DVDs: Part 3
Gift guide
By Spencer Parsons, Fri., Dec. 17, 2004
L'Age D'Or
Kino International, $24.95Un Chien Andalou
Facets Video, $19.95Perhaps it was lying in wait for DVD all along. Could any film be more agreeably hostile to a scholarly commentary track than Luis Buñuel's L'Age D'Or? Pity Robert Short (author, The Age of Gold: Surrealist Cinema), who knowingly walks into this ambush: One can't help but sound like an asshole discussing the film's "alchemical marriage of shit and gold" over images of its fun couple wallowing in filth and each other, or shrimping away at a statue's toes. However illuminating the analysis and historical context, to be right about that alchemical marriage is to get covered in shit appraising the gold (and you can man the hose if you think I don't realize I'm hip-deep myself).
Banned by governments and clergy, suppressed even by the patron who commissioned it, L'Age D'Or probably won't incite riots at the video store now the way it did at Parisian cinemas in 1930, though its shocks and hilarity remain sufficiently potent to shame most of today's overcrowded field of cinematic provocateurs. If more suggestive of pornography than literally pornographic, it might still be the dirtiest movie ever made, or at least possessing the dirtiest mind, in addition to being one of the most forthrightly blasphemous. So perhaps Kino's postelection timing of the film's debut on disc couldn't have turned out better, making it the perfect immoral values gift of Christmas 2004.

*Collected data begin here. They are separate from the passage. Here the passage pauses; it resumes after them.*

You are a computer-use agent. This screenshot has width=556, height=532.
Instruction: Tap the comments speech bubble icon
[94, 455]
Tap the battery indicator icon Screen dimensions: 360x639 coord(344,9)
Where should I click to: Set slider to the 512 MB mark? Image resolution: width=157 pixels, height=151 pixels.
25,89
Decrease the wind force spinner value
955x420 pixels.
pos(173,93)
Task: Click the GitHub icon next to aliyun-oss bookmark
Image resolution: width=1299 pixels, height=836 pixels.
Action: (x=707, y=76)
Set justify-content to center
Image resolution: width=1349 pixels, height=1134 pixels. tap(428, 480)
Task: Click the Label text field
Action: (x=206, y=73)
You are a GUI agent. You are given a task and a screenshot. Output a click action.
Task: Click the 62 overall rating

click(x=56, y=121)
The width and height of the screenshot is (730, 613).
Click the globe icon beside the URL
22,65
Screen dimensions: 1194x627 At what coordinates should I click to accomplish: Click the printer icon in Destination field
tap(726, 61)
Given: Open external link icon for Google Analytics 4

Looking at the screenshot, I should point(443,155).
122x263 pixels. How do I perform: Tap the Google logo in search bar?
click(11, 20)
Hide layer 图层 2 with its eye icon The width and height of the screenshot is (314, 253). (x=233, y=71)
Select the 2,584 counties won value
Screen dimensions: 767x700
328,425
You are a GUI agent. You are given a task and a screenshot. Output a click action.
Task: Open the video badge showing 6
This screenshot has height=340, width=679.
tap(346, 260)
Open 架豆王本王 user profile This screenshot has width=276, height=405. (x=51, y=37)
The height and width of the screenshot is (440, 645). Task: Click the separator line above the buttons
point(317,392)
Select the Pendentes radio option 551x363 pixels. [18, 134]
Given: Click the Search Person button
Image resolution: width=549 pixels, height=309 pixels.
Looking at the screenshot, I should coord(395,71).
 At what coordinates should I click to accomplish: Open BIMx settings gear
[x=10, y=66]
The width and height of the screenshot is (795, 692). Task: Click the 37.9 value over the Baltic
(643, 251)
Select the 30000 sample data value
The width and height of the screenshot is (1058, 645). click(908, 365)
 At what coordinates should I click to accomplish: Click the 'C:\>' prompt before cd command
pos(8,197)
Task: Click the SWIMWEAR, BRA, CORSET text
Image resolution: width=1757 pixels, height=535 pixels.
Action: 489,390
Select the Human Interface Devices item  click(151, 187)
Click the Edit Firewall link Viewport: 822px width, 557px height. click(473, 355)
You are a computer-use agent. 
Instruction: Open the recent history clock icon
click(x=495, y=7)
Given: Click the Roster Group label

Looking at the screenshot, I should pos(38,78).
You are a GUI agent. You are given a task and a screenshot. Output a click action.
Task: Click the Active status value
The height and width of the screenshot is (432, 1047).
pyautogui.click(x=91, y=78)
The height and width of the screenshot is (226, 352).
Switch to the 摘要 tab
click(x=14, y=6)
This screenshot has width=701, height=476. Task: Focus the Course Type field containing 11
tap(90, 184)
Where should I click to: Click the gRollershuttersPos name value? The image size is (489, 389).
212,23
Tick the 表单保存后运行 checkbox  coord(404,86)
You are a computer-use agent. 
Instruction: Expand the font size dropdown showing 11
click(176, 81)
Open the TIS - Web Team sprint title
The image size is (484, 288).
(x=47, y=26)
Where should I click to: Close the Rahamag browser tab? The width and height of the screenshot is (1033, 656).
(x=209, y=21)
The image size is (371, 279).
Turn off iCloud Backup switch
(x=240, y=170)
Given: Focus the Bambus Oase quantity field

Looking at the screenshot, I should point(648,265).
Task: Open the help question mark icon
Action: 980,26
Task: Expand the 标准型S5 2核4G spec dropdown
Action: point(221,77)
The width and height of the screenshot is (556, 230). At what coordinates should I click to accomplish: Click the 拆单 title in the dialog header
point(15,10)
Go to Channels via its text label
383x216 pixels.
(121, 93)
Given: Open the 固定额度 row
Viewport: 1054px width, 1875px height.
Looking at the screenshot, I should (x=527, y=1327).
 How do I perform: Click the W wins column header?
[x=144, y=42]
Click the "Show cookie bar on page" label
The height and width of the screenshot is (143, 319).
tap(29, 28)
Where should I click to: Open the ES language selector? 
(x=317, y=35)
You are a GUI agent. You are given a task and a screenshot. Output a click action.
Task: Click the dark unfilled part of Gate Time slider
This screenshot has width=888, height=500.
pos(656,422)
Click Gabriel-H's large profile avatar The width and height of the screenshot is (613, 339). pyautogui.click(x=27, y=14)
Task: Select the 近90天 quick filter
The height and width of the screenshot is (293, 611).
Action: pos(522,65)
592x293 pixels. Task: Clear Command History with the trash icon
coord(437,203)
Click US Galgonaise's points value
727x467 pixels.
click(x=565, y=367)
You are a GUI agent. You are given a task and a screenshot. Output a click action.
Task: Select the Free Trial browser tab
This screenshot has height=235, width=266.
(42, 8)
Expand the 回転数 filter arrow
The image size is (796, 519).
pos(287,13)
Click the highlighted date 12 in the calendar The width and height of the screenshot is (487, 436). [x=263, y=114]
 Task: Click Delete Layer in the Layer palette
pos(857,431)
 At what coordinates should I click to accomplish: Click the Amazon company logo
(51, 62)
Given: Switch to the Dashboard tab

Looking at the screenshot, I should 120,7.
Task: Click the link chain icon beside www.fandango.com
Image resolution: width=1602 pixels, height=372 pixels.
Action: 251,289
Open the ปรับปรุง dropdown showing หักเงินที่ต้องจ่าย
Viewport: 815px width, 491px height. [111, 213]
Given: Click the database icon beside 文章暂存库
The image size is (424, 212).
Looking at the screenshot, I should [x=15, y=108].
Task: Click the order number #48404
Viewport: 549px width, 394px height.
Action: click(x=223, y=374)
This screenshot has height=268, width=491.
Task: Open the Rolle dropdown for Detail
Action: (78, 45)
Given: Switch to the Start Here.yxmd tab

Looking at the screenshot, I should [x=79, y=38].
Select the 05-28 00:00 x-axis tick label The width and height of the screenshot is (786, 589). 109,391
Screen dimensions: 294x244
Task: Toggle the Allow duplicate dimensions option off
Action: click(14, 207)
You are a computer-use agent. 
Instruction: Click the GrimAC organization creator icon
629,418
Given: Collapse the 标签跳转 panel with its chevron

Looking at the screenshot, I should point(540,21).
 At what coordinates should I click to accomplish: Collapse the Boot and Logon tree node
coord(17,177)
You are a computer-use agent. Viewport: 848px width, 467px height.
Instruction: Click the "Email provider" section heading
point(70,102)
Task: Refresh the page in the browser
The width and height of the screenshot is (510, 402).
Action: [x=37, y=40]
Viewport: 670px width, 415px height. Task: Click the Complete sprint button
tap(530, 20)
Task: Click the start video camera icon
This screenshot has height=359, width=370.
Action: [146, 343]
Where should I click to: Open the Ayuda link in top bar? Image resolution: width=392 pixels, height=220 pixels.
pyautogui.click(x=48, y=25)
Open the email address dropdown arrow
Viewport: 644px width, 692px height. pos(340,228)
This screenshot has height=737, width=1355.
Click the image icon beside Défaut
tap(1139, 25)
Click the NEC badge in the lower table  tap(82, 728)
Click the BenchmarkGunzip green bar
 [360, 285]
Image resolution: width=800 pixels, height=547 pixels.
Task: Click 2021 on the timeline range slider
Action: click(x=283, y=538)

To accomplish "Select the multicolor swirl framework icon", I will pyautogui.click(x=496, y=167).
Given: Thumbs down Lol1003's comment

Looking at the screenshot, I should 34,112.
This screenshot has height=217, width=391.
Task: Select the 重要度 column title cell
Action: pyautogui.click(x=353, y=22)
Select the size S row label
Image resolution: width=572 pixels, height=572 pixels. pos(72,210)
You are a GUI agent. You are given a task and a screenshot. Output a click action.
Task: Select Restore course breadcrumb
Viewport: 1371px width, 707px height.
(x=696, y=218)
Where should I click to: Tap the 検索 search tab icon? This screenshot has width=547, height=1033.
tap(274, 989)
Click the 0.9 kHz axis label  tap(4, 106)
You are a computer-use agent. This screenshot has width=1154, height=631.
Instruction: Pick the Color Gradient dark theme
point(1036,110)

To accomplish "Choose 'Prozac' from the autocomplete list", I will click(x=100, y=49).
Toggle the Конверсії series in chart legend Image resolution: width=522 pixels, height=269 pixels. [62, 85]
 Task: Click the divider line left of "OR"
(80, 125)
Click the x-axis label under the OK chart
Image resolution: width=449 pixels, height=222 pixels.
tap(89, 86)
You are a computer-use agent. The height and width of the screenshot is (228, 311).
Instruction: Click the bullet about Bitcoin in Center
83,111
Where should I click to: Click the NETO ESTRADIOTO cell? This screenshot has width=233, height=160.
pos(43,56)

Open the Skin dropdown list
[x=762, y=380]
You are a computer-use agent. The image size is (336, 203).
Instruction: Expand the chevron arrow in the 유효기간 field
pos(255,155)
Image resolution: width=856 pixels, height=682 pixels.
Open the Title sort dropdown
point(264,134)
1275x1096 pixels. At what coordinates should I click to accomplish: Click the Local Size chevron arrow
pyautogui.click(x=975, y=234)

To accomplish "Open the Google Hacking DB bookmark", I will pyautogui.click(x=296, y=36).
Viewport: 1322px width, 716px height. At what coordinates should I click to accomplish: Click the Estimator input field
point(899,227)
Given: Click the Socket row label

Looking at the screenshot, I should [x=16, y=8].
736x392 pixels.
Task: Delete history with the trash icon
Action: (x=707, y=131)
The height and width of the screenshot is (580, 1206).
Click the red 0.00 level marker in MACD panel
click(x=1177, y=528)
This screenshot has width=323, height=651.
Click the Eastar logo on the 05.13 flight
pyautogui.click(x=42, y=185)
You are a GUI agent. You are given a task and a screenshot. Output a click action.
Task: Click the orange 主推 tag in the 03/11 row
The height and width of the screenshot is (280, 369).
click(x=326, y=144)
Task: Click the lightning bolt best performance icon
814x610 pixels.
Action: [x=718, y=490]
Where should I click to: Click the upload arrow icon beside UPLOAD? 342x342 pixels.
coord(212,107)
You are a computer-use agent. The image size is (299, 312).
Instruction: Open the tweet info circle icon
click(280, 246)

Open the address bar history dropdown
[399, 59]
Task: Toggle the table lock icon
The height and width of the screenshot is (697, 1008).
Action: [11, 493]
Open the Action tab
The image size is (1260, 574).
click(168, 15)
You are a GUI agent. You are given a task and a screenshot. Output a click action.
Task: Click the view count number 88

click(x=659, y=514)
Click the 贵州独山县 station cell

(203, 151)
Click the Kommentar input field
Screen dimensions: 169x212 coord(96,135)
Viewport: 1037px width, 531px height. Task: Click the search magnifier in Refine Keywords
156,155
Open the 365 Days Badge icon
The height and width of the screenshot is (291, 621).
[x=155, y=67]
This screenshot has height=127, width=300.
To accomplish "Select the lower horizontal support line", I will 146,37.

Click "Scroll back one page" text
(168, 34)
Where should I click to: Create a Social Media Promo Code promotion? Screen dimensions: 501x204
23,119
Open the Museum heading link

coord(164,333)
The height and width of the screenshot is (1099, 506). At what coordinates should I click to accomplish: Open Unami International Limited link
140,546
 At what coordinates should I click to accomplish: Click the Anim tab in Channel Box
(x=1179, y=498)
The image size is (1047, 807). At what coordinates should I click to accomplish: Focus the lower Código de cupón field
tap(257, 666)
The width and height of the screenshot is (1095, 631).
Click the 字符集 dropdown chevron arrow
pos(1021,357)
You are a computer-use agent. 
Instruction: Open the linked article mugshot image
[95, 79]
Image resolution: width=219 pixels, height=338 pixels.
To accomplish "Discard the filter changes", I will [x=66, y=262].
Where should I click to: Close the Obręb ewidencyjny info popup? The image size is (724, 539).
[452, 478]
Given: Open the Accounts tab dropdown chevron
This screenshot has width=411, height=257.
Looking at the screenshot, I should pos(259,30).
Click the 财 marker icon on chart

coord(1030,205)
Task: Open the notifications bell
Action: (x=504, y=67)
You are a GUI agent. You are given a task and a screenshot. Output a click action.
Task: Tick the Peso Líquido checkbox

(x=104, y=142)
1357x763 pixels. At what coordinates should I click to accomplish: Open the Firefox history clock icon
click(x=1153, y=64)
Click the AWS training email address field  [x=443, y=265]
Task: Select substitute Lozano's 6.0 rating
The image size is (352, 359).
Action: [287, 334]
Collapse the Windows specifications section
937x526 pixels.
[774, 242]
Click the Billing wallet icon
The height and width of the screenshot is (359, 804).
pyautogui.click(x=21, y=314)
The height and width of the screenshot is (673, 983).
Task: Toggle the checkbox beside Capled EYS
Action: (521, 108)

Actually, perfection would be to wrap it up with Buñuel's first picture, Un Chien Andalou, also newly released on DVD, with documentary extras charting the director's collaboration, friendship, and falling out with co-scenarist Salvador Dali over the course of the two films. Plus, it extends the Pythonesque absurdity of scholarship, authority, and classicism applauding their own toppling into an open sewer. In any event, they'll give perverse pleasure enough while we wait for Criterion to really step in it.